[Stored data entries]
*-*-*

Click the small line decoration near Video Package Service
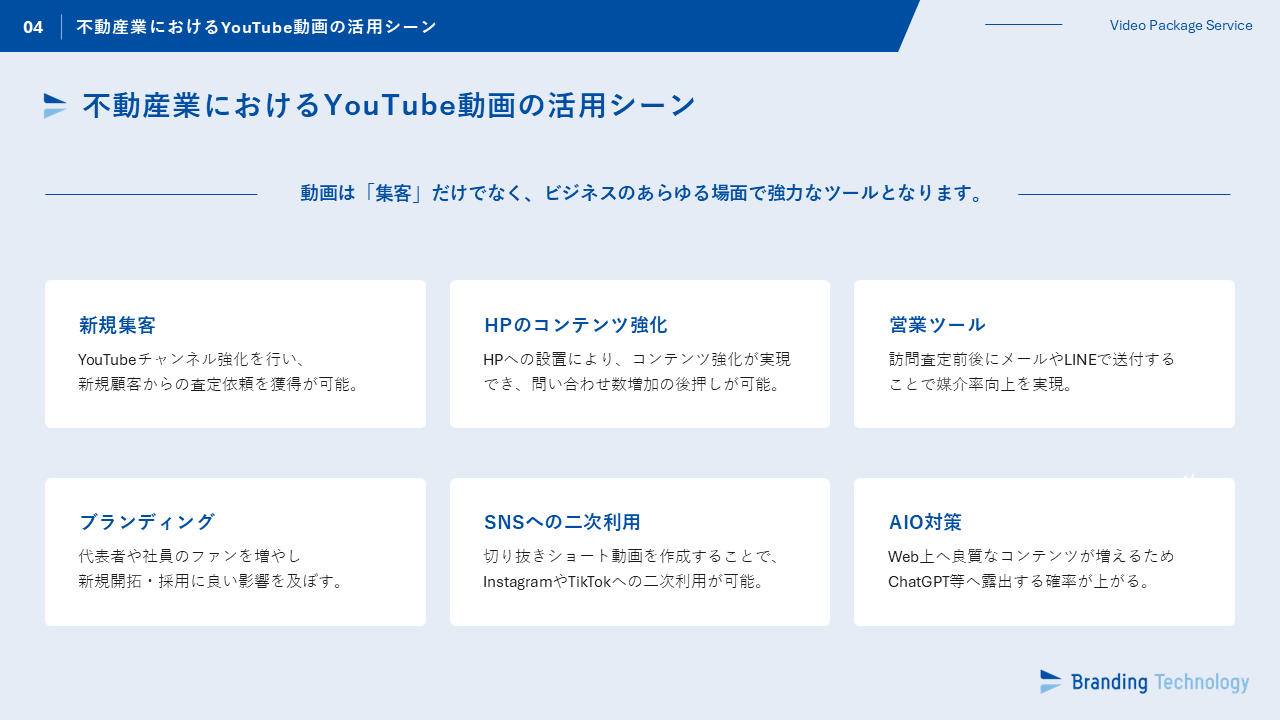 pos(1023,26)
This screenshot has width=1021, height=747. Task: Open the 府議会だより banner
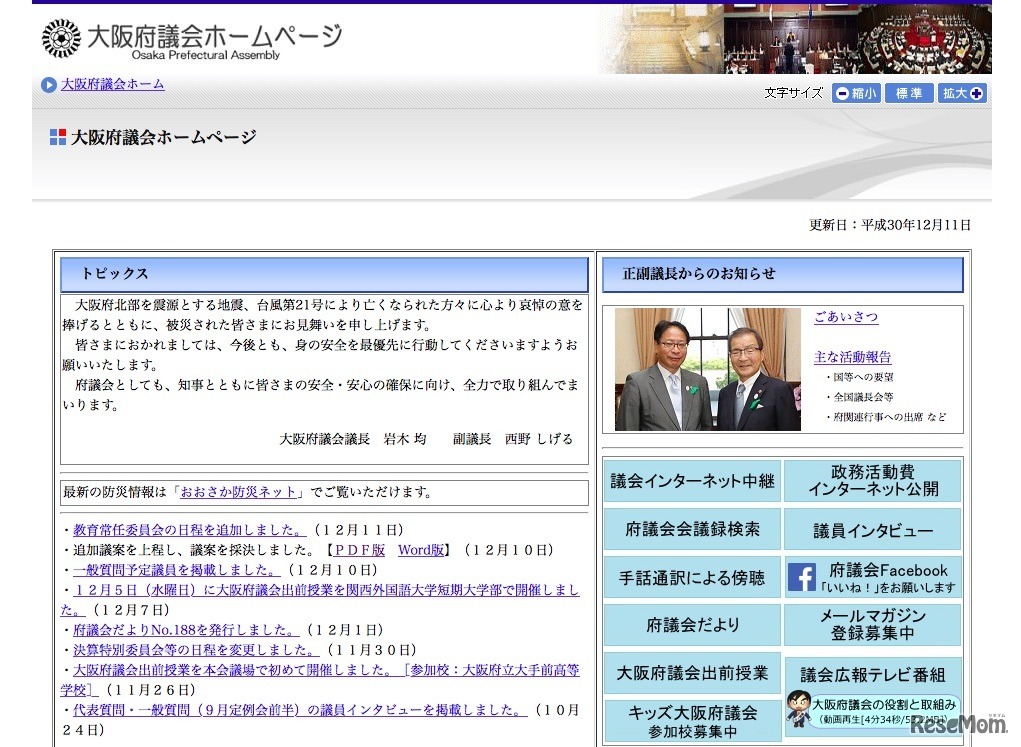692,625
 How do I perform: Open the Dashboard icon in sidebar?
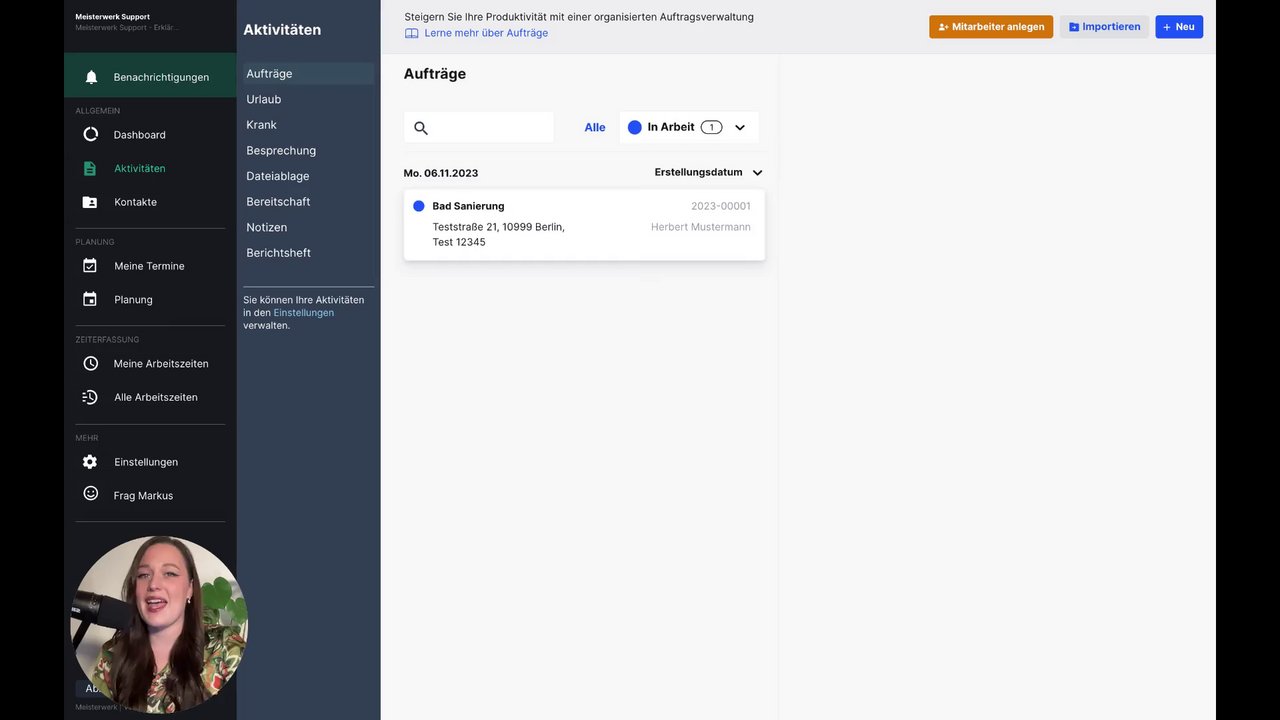(x=90, y=134)
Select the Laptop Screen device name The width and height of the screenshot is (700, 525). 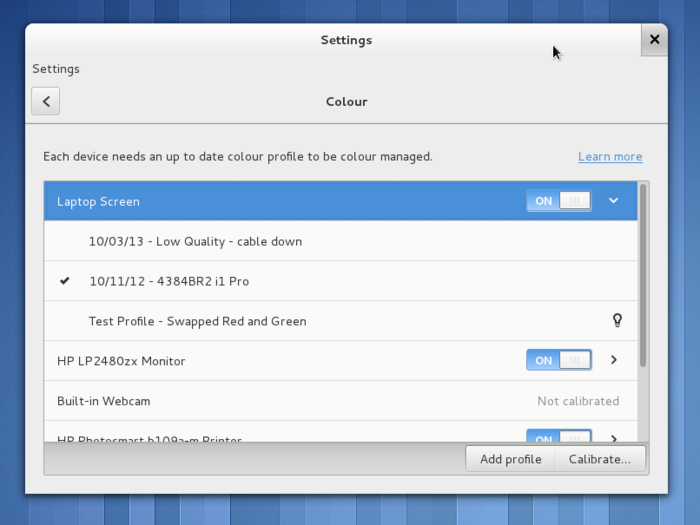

*-*-*

■ **Problem to work on**:
Leave the pictures out and output all of the data verbatim.

■ **Response for this exercise**:
Click the small line decoration near Video Package Service
 pos(1023,26)
This screenshot has width=1021, height=747. Task: Open the 府議会だより banner
692,625
 How do I perform: Open the Dashboard icon in sidebar?
(x=90, y=134)
Select the Laptop Screen device name The width and height of the screenshot is (700, 525). 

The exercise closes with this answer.